What to do — Output all the records below, word for word.

# # # #

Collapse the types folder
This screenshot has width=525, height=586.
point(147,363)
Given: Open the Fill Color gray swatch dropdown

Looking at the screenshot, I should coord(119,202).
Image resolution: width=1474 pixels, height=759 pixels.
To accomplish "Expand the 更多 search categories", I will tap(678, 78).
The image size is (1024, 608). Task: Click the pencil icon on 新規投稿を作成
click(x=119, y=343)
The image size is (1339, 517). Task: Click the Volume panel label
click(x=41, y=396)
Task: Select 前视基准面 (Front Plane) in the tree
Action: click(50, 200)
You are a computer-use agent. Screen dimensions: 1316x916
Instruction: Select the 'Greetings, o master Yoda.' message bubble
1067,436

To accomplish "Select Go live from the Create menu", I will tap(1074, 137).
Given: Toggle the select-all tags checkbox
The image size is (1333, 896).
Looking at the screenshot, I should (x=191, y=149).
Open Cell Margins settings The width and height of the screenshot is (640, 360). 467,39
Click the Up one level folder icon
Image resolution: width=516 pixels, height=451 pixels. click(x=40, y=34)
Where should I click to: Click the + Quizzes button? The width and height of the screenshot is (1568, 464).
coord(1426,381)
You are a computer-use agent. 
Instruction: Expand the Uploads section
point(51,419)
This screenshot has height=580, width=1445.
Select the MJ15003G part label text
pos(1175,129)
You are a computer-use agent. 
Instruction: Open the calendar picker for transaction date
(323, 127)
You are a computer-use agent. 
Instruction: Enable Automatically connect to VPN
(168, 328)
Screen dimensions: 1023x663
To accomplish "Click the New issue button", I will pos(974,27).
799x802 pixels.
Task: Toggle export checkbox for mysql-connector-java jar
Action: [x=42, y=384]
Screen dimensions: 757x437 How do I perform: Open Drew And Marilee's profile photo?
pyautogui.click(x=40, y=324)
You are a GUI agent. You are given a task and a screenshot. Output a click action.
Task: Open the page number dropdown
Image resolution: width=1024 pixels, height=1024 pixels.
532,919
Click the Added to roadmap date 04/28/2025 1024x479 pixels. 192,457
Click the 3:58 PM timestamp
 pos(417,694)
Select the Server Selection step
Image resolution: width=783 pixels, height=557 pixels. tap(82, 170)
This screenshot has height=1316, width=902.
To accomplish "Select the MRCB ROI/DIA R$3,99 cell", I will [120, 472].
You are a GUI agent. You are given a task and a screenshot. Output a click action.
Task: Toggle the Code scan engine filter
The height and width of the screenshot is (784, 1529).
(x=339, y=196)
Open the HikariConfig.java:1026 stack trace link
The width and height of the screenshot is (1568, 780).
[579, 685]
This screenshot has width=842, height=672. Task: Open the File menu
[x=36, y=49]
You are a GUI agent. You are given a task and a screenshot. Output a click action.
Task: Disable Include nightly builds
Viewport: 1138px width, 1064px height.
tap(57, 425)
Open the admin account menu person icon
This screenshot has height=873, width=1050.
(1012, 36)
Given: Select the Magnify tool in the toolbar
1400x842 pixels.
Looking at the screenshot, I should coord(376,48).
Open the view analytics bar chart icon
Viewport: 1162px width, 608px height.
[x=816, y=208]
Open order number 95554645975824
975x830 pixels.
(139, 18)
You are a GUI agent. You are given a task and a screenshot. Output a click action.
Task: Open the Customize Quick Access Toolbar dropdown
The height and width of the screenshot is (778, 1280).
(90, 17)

# # # #

Reply to the task —
Collapse the types folder
This screenshot has width=525, height=586.
point(147,363)
Given: Open the Fill Color gray swatch dropdown

Looking at the screenshot, I should coord(119,202).
Image resolution: width=1474 pixels, height=759 pixels.
To accomplish "Expand the 更多 search categories", I will tap(678, 78).
The image size is (1024, 608). Task: Click the pencil icon on 新規投稿を作成
click(x=119, y=343)
The image size is (1339, 517). Task: Click the Volume panel label
click(x=41, y=396)
Task: Select 前视基准面 (Front Plane) in the tree
Action: click(50, 200)
You are a computer-use agent. Screen dimensions: 1316x916
Instruction: Select the 'Greetings, o master Yoda.' message bubble
1067,436

To accomplish "Select Go live from the Create menu", I will tap(1074, 137).
Given: Toggle the select-all tags checkbox
The image size is (1333, 896).
Looking at the screenshot, I should (x=191, y=149).
Open Cell Margins settings The width and height of the screenshot is (640, 360). 467,39
Click the Up one level folder icon
Image resolution: width=516 pixels, height=451 pixels. click(x=40, y=34)
Where should I click to: Click the + Quizzes button? The width and height of the screenshot is (1568, 464).
coord(1426,381)
You are a computer-use agent. 
Instruction: Expand the Uploads section
point(51,419)
This screenshot has height=580, width=1445.
Select the MJ15003G part label text
pos(1175,129)
You are a computer-use agent. 
Instruction: Open the calendar picker for transaction date
(323, 127)
You are a computer-use agent. 
Instruction: Enable Automatically connect to VPN
(168, 328)
Screen dimensions: 1023x663
To accomplish "Click the New issue button", I will pos(974,27).
799x802 pixels.
Task: Toggle export checkbox for mysql-connector-java jar
Action: [x=42, y=384]
Screen dimensions: 757x437 How do I perform: Open Drew And Marilee's profile photo?
pyautogui.click(x=40, y=324)
You are a GUI agent. You are given a task and a screenshot. Output a click action.
Task: Open the page number dropdown
Image resolution: width=1024 pixels, height=1024 pixels.
532,919
Click the Added to roadmap date 04/28/2025 1024x479 pixels. 192,457
Click the 3:58 PM timestamp
 pos(417,694)
Select the Server Selection step
Image resolution: width=783 pixels, height=557 pixels. tap(82, 170)
This screenshot has height=1316, width=902.
To accomplish "Select the MRCB ROI/DIA R$3,99 cell", I will [120, 472].
You are a GUI agent. You are given a task and a screenshot. Output a click action.
Task: Toggle the Code scan engine filter
The height and width of the screenshot is (784, 1529).
(x=339, y=196)
Open the HikariConfig.java:1026 stack trace link
The width and height of the screenshot is (1568, 780).
[579, 685]
This screenshot has width=842, height=672. Task: Open the File menu
[x=36, y=49]
You are a GUI agent. You are given a task and a screenshot. Output a click action.
Task: Disable Include nightly builds
Viewport: 1138px width, 1064px height.
tap(57, 425)
Open the admin account menu person icon
This screenshot has height=873, width=1050.
(1012, 36)
Given: Select the Magnify tool in the toolbar
1400x842 pixels.
Looking at the screenshot, I should coord(376,48).
Open the view analytics bar chart icon
Viewport: 1162px width, 608px height.
[x=816, y=208]
Open order number 95554645975824
975x830 pixels.
(139, 18)
You are a GUI agent. You are given a task and a screenshot. Output a click action.
Task: Open the Customize Quick Access Toolbar dropdown
The height and width of the screenshot is (778, 1280).
(90, 17)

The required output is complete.